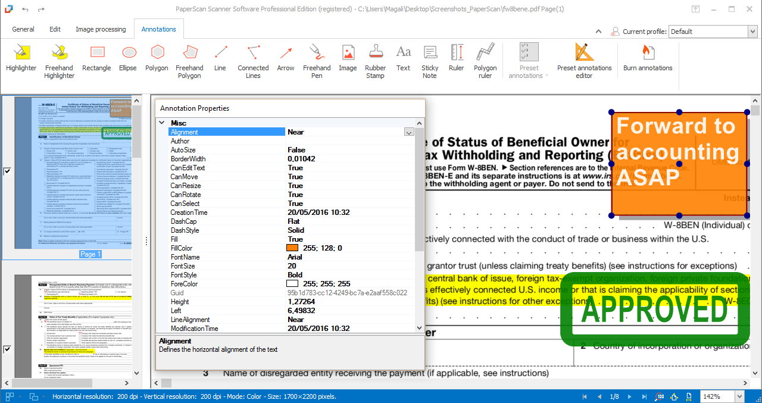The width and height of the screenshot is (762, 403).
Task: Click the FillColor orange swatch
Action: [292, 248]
————————
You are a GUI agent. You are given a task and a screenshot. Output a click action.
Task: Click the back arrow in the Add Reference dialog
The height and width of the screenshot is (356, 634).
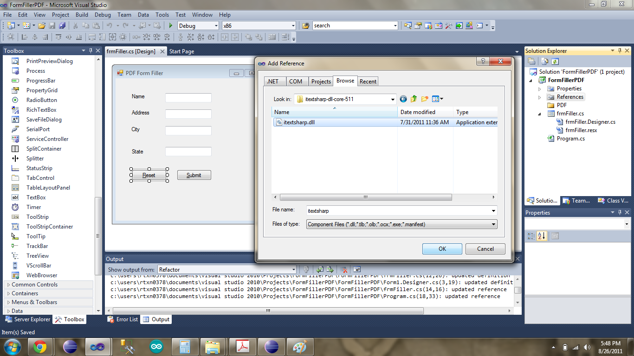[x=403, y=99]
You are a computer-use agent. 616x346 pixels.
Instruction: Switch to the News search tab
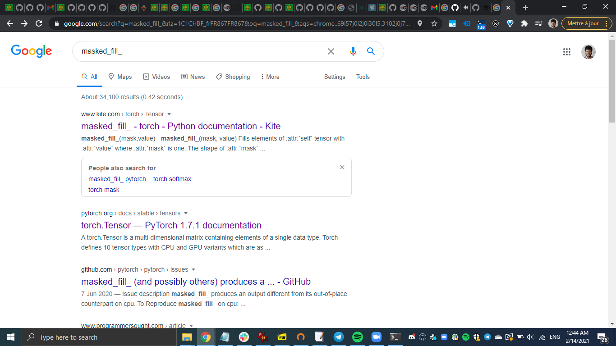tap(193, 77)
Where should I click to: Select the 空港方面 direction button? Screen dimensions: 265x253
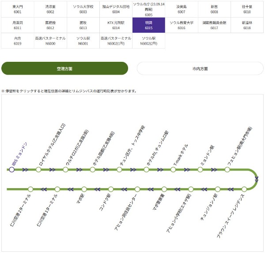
————————
**Aim of the exercise:** Find the line with "Task: Click the back" in the entries above. Set down exactly every line from it up to and including the line with "Where should I", images excluded.

**Expected answer:**
Task: Click the back arrow in the Add Reference dialog
The height and width of the screenshot is (356, 634).
[x=403, y=99]
You are a computer-use agent. 616x346 pixels.
Instruction: Switch to the News search tab
tap(193, 77)
Where should I click to: Select the 空港方面 direction button? Screen dimensions: 265x253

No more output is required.